A Potential New Treatment for Chronic Cough and IPF
Algernon Pharmaceuticals candidate NP-120, also known as Ifenprodil, is the drug we are advancing in our chronic cough and idiopathic pulmonary fibrosis (IPF) research program. NP-120 is a small molecule approved in Japan and South Korea to treat vertigo caused by ischemic stroke. Recent preclinical in vivo animal studies show that NP-120 compared favorably to the world’s leading two treatments for IPF (Nintedanib and Pirfenidone), reducing fibrosis by 56 percent.
We have recently concluded a Phase 2a study of Ifenprodil in patients with IPF and chronic cough. The trial met its co-primary endpoint with patients receiving Ifenprodil experiencing no worsening of their lung function, and significant improvements were seen in the frequency of their IPF-associated cough as well.
Mechanism of Action
NP-120 is an N-methyl-D-aspartate (NMDA) receptor antagonist specifically targeting the NMDA-type subunit 2B (GluN2B). Ifenprodil prevents glutamate signaling. The NMDA receptor is found on many tissues including lung cells, T-cells, and neutrophils, and is expressed prominently in many parts of the brain. Although cough signals originate in afferent nerves in the lung and airway, the urge to cough is mediated in the brain, and the Company believes that inhibiting glutamate signaling can prevent the urge to cough regardless of the original stimulus. The Company also believes that pharmacological blockade of the NMDA receptor, specifically the NR2B subunit, on infiltrating neutrophils in interstitial lung disease can reduce inflammation and possibly reverse fibrosis. Further work to investigate the mechanism of action of NP-120 is ongoing.
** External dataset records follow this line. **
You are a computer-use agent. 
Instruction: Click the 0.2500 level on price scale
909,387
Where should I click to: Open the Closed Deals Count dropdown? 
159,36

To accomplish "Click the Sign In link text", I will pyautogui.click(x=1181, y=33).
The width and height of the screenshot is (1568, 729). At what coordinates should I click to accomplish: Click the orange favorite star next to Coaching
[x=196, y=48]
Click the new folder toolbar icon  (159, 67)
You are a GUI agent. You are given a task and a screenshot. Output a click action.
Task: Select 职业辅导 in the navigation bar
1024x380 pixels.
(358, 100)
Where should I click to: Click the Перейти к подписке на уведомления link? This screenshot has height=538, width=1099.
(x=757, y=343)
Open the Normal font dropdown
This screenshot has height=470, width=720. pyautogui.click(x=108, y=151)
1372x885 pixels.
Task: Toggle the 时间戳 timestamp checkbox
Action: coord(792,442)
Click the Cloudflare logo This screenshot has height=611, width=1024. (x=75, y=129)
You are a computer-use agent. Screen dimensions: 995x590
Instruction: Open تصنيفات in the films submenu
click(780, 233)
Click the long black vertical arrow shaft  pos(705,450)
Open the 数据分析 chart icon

Algernon has been issued a patent from the Canadian Intellectual Property Office (“CIPO”), No. 3101853, for the treatment of interstitial lung disease with NP-120 (“Ifenprodil”), entitled “Compositions and Methods for Treating Idiopathic Pulmonary Fibrosis”.
The invention claims treating interstitial lung disease, including idiopathic pulmonary fibrosis (“IPF”), with Ifenprodil. The base claims of the patent will be valid through 2038, excluding any patent term adjustments or extensions which may provide additional protection. The Company also has active patent applications for Ifenprodil for the same compositions and methods in the U.S., Europe, China, and Japan.
Algernon’s intellectual property strategy for its repurposed drug program includes protecting its compounds by filing patent applications covering method of use for new disease indications, as well as dosing and formulation. In addition, the Company has filed new composition of matter patents for novel salt forms of NP-120.